Document Type


Publication Date

Spring 2021

Date of Final Presentation

Spring 3-12-2021

Committee Chair

Teresa Serratt, RN, Ph.D.

Committee Member


Coordinator/ Chair of DNP Program

Pamela Gehrke, EdD, RN

Abstract/ Executive Summary

Background: Nurse patient assignments on an adult medical surgical unit at a community hospital are often accomplished with inconsistent processes and rationales. Each charge nurse utilizes individualized processes to determine which patients will be best teamed-up and assigned to the available nurses. There are frequently no acuity measurements system or set criteria by which the number or types of patients can or should be assigned to any given nurse, nor are staff skill or competency considered in the assignment process.

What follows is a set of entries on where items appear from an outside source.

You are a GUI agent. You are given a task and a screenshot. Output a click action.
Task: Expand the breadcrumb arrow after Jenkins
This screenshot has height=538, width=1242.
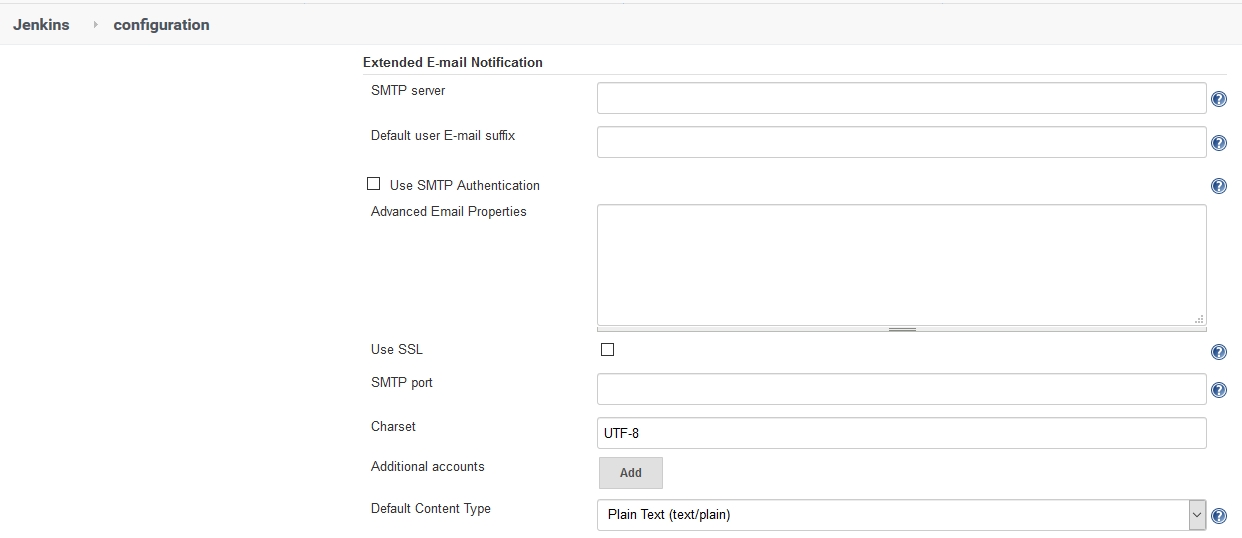pyautogui.click(x=95, y=25)
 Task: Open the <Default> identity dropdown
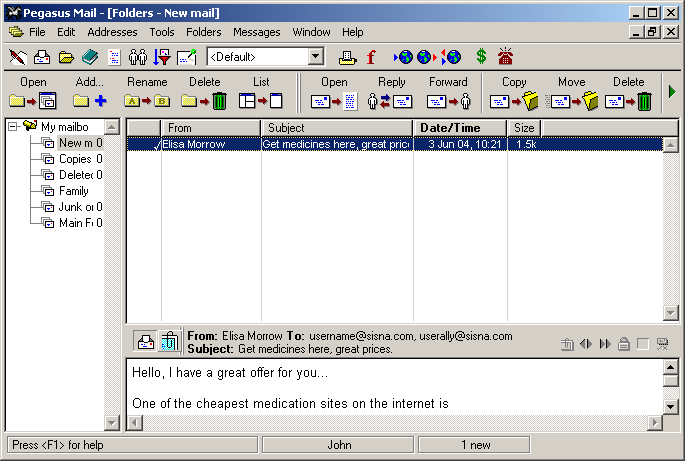[316, 57]
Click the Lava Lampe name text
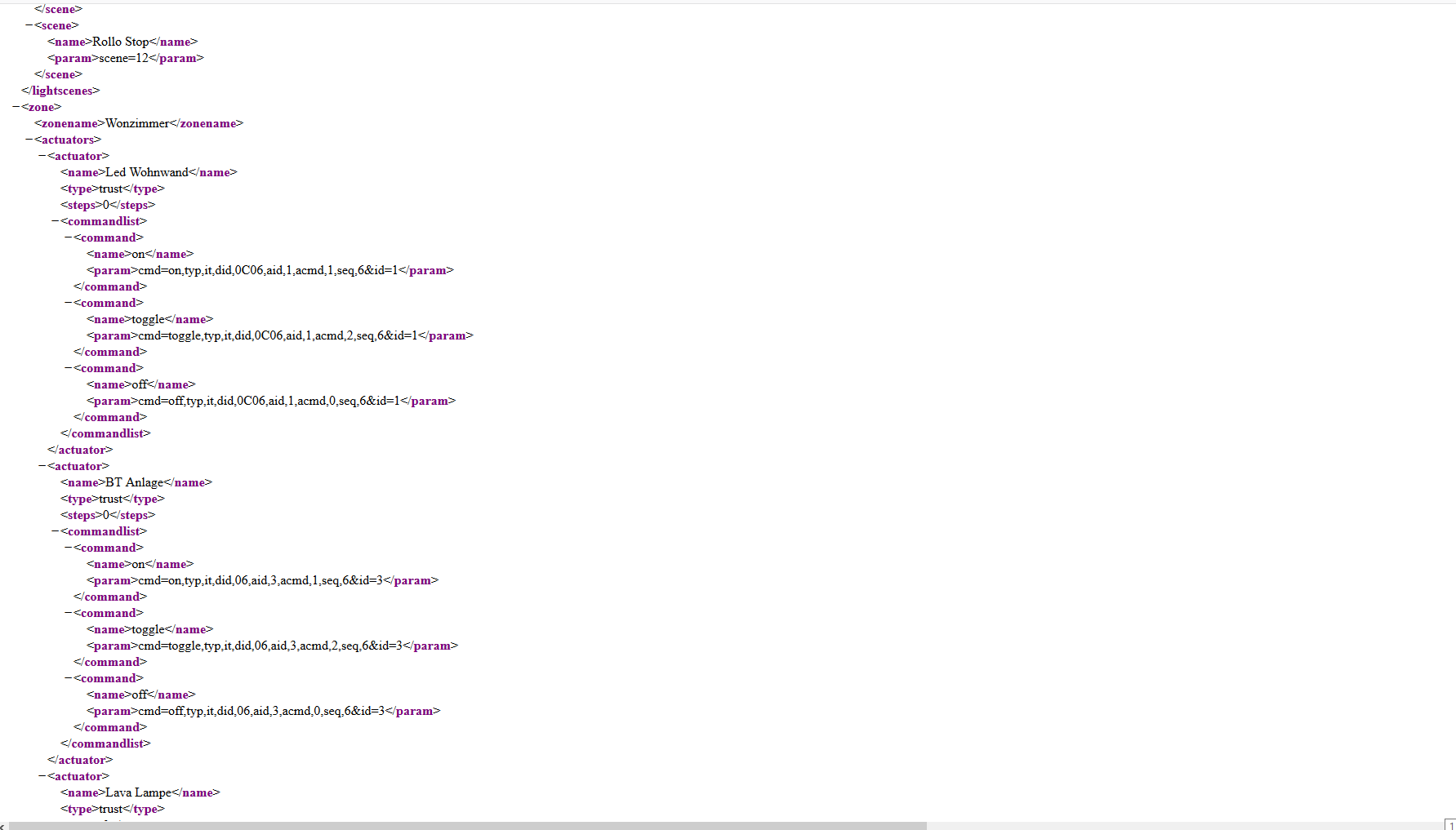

Project Design: A pilot project was conducted on a medical/surgical unit. The project utilized the American Association of Critical Care Nurses (AACN) Synergy Model to guide the assessment of staff competency levels and patient complexity scores. The Synergy Model adapted for use in the medical surgical environment incorporates the analysis of patient complexity and the competency of the nurses’ assignment.

Results: Improvement was made in the number of medications given on time, as scheduled. Feedback from staff was positive and they felt that team assignments were more balanced. The Synergy Model also validated the nurse’s feelings of often being busier than usual. Expected improvements to staff and patient satisfaction were not realized during the sixteen-week measurement period of the project.

Recommendations and Conclusions: The AACN Synergy Model provides evidence-based structure and processes for charge nurses to incorporate elements of each patient’s individual situation to build a patient team that is aligned with each nurse’s level of capabilities. The scholarly project demonstrated the positive impact of using evidence-based practice tools, processes, and principles to improve patient care and outcomes.


Author Dedication: It is with much gratitude for the patience and support of my mentor Teresa Serratt and my wife Jeanne McEwan. They have contributed so much to my Doctoral progress.